The consensus at yesterday’s Scotland’s Countdown to COP26 virtual conference was that by accelerating the journey towards carbon reduction and by helping oil and gas majors increase the portfolio mix that they have between traditional carbon energy sources we can increase that mix between traditional carbon energy sources and urgently expedite their journey into energy transition for renewable sources.

This was underlined by Darren Martin, chief technical officer of environment and clean energy solution, Wood. “Technology has revolutionised revolutionise the world we live in today, influencing every aspect of society and connecting our lives and sustainable innovation and technology will be a key driver in enabling energy transition and delivering the sustainable development agenda,” he said.

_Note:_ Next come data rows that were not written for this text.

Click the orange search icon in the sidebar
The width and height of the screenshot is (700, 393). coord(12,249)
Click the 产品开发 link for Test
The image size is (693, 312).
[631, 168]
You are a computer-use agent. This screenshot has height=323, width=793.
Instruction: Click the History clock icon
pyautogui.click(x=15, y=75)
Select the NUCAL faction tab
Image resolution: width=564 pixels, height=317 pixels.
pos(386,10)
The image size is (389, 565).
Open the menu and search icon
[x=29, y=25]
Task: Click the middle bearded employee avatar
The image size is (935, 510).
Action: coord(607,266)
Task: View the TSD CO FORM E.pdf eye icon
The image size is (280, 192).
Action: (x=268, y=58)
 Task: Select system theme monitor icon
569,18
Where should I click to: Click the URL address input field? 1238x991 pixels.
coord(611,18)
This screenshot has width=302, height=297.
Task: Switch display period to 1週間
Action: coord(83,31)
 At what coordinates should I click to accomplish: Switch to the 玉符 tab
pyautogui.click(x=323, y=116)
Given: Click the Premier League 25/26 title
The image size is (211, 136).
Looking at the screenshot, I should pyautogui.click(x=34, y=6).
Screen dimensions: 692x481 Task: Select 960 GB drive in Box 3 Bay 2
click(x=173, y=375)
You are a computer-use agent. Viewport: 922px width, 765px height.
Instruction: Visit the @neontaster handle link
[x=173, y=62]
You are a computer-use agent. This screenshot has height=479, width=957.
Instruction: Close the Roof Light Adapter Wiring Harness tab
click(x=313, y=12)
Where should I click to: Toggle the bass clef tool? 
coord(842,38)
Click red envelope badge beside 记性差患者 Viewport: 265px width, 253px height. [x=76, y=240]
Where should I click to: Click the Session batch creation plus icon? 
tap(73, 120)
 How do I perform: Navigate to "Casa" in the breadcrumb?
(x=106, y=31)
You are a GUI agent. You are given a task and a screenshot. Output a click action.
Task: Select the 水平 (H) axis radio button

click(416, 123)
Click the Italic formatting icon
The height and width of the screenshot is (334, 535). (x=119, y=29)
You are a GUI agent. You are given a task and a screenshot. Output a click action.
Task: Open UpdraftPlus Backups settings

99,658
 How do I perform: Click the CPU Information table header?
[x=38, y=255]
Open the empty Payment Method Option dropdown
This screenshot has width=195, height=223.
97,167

Energy, of course, is ineluctably connected with two other basics of daily life: building and heating our homes and ensuring that we can get around (while accepting that we should all be walking and cycling more).

Emma Church, innovation manager at Construction Scotland Innovation Centre hosted the discussion of the “80% challenge” facing Scotland’s built environment. Energy. sustainability consultant Peter Rickaby highlighted a major challenge: “We are aiming for net zero carbon by 2045. That means all homes have to become net zero carbon in 25 years, even though 80% of our existing homes will still be standing in 2014. That means every home in Scotland must be retrofitted or replaced.

“That’s not something that is affordable without subsidy. Most households and landlords in Scotland are not really aware of the scale of the challenge and are not very well motivated.”

In transport, electric vehicles (EVs) are currently the great way forward. Nilofer Christensen, chief operating officer of Chargetrip is at the forefront of the technology and tackled the recurring problem of range anxiety. “How do I charge and how long will it take me? How do I pay and what’s the range of my battery?

“The way to get away from this is to provide solutions that make it really easy for consumers to transition from very traditional mobility to electric mobility. And it’s up to us to bring the data together to bring people together to accelerate the adoption of electric cars and get to get to net zero faster. And again, she added: “I think collaboration is really the way to go.”